Throughout the tour, I kept thinking to myself, could I handle these living conditions? Even just one aspect, like the 10x10 one room house. In the beginning, I kept looking where I was stepping. Making sure I wasn’t walking on feces or things like that. As I was walking, I saw that the people living in Dharavi did not look at the ground, and walked like they were walking on a nicely paved road. I then realized, why does it matter? I have on covered shoes, something that the majority of the people living here don’t, and I can wash my feet. After this epiphany, I stopped looking at the ground. It helped me feel like less of an invader and more like I was trying to fit in and adapt to their behaviors. Also, it helped me feel like I wasn’t being disrespectful to their living conditions.

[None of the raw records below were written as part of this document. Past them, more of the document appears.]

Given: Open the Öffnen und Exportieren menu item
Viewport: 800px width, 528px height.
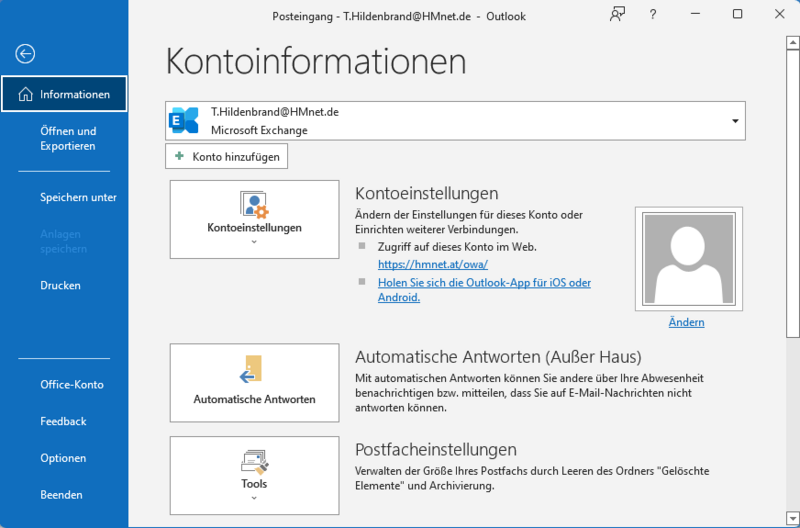Looking at the screenshot, I should click(x=68, y=138).
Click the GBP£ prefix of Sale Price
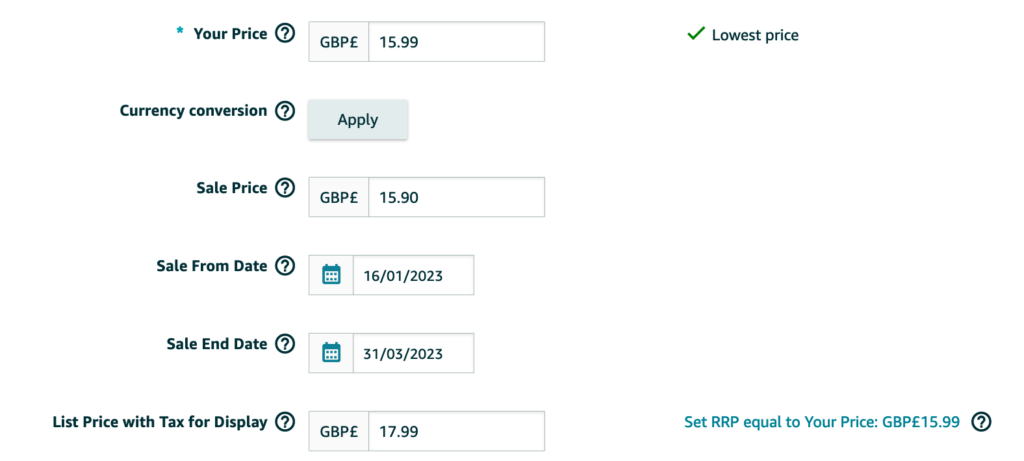This screenshot has height=461, width=1024. point(339,197)
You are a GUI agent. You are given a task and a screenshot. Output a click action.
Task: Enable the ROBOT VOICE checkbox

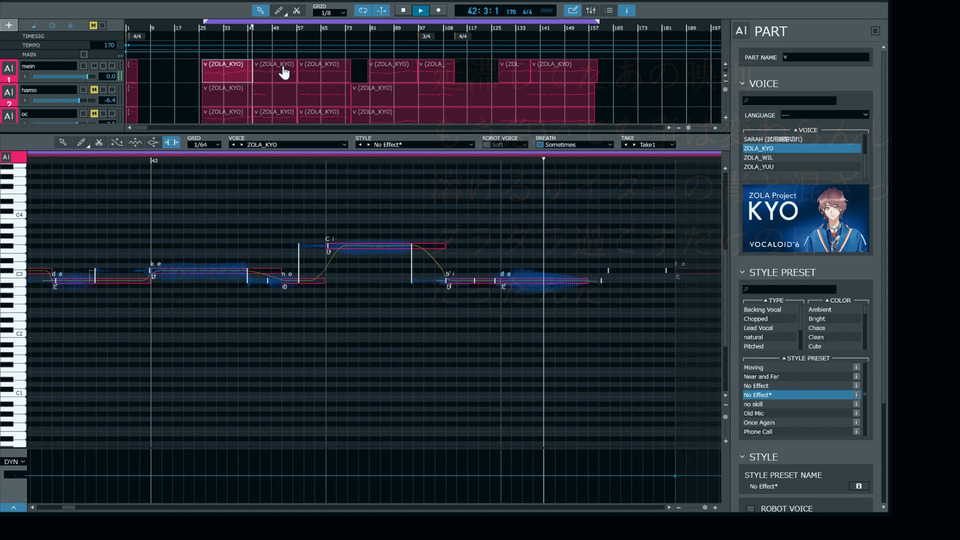tap(751, 509)
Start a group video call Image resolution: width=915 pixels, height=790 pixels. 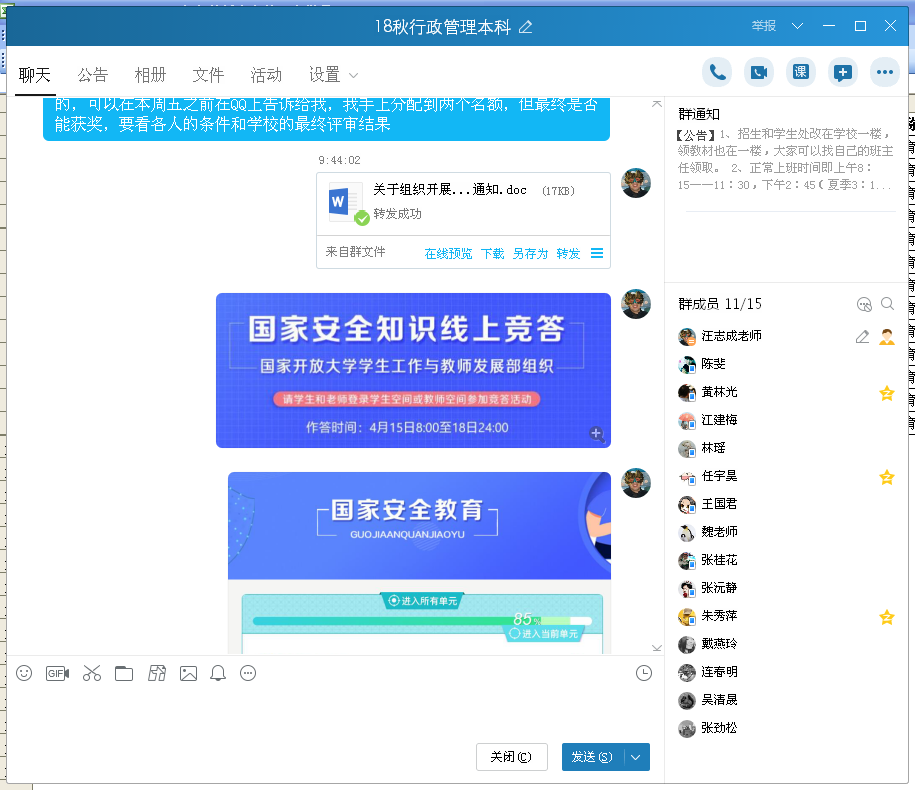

I think all of this is a question of privilege. What privilege do I have to go into their community and invade their personal space? I wasn’t going to do anything with that short tour. I wasn’t conducting a Design for Change project. I had no purpose to be there except to satisfy my own curiosity. This was the first time on the trip where I felt like I did nothing to contribute to the community that I visited. Privilege has been a reoccurring theme on the trip, and I’m starting to think it’s just a social construct that the higher class has created. We should not designate responsibilities and rights to certain people. We all have them.